Start of Block
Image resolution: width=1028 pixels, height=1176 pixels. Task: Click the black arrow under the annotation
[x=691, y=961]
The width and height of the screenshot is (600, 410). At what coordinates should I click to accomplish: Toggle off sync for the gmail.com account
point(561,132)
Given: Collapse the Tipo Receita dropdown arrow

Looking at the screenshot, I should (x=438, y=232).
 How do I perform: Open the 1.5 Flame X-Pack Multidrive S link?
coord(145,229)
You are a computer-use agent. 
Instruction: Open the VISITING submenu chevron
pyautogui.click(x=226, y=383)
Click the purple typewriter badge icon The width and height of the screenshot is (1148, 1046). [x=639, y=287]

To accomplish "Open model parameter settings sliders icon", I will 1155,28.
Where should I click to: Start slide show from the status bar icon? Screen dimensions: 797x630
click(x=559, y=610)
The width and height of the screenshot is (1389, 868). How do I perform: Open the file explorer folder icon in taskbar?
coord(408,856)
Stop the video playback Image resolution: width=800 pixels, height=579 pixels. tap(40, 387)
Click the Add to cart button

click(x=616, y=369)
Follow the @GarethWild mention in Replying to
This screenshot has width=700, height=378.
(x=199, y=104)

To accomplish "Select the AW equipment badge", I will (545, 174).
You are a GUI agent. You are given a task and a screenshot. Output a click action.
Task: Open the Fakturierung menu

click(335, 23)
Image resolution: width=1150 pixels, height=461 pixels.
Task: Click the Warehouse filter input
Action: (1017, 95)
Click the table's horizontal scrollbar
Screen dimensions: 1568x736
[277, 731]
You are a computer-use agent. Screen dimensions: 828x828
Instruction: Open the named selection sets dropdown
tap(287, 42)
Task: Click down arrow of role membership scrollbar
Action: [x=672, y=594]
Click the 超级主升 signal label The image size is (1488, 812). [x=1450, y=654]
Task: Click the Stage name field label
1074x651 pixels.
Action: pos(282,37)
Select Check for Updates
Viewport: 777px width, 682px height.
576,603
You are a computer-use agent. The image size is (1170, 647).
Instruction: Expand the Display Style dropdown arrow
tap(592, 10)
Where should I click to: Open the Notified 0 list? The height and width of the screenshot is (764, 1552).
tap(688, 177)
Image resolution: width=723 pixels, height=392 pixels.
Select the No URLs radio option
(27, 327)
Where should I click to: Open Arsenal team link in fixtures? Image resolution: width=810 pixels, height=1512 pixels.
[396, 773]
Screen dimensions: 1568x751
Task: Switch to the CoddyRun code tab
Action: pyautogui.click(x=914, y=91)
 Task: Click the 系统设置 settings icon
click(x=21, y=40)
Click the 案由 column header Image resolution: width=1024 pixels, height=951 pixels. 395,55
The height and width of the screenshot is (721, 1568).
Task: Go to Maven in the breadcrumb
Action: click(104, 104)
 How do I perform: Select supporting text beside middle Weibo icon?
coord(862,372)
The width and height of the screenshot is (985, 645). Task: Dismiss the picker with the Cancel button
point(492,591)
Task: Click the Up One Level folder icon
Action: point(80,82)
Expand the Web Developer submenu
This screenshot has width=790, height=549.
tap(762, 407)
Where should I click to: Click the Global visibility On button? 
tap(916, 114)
End of Block
> **What to do**
Take the records above and write each one out again exactly.

> **Problem solution**
Image resolution: width=1028 pixels, height=1176 pixels. Task: Click the black arrow under the annotation
[x=691, y=961]
The width and height of the screenshot is (600, 410). At what coordinates should I click to accomplish: Toggle off sync for the gmail.com account
point(561,132)
Given: Collapse the Tipo Receita dropdown arrow

Looking at the screenshot, I should (x=438, y=232).
 How do I perform: Open the 1.5 Flame X-Pack Multidrive S link?
coord(145,229)
You are a computer-use agent. 
Instruction: Open the VISITING submenu chevron
pyautogui.click(x=226, y=383)
Click the purple typewriter badge icon The width and height of the screenshot is (1148, 1046). [x=639, y=287]

To accomplish "Open model parameter settings sliders icon", I will 1155,28.
Where should I click to: Start slide show from the status bar icon? Screen dimensions: 797x630
click(x=559, y=610)
The width and height of the screenshot is (1389, 868). How do I perform: Open the file explorer folder icon in taskbar?
coord(408,856)
Stop the video playback Image resolution: width=800 pixels, height=579 pixels. tap(40, 387)
Click the Add to cart button

click(x=616, y=369)
Follow the @GarethWild mention in Replying to
This screenshot has width=700, height=378.
(x=199, y=104)

To accomplish "Select the AW equipment badge", I will (545, 174).
You are a GUI agent. You are given a task and a screenshot. Output a click action.
Task: Open the Fakturierung menu

click(335, 23)
Image resolution: width=1150 pixels, height=461 pixels.
Task: Click the Warehouse filter input
Action: (1017, 95)
Click the table's horizontal scrollbar
Screen dimensions: 1568x736
[277, 731]
You are a computer-use agent. Screen dimensions: 828x828
Instruction: Open the named selection sets dropdown
tap(287, 42)
Task: Click down arrow of role membership scrollbar
Action: [x=672, y=594]
Click the 超级主升 signal label The image size is (1488, 812). [x=1450, y=654]
Task: Click the Stage name field label
1074x651 pixels.
Action: pos(282,37)
Select Check for Updates
Viewport: 777px width, 682px height.
576,603
You are a computer-use agent. The image size is (1170, 647).
Instruction: Expand the Display Style dropdown arrow
tap(592, 10)
Where should I click to: Open the Notified 0 list? The height and width of the screenshot is (764, 1552).
tap(688, 177)
Image resolution: width=723 pixels, height=392 pixels.
Select the No URLs radio option
(27, 327)
Where should I click to: Open Arsenal team link in fixtures? Image resolution: width=810 pixels, height=1512 pixels.
[396, 773]
Screen dimensions: 1568x751
Task: Switch to the CoddyRun code tab
Action: pyautogui.click(x=914, y=91)
 Task: Click the 系统设置 settings icon
click(x=21, y=40)
Click the 案由 column header Image resolution: width=1024 pixels, height=951 pixels. 395,55
The height and width of the screenshot is (721, 1568).
Task: Go to Maven in the breadcrumb
Action: click(104, 104)
 How do I perform: Select supporting text beside middle Weibo icon?
coord(862,372)
The width and height of the screenshot is (985, 645). Task: Dismiss the picker with the Cancel button
point(492,591)
Task: Click the Up One Level folder icon
Action: point(80,82)
Expand the Web Developer submenu
This screenshot has width=790, height=549.
tap(762, 407)
Where should I click to: Click the Global visibility On button? 
tap(916, 114)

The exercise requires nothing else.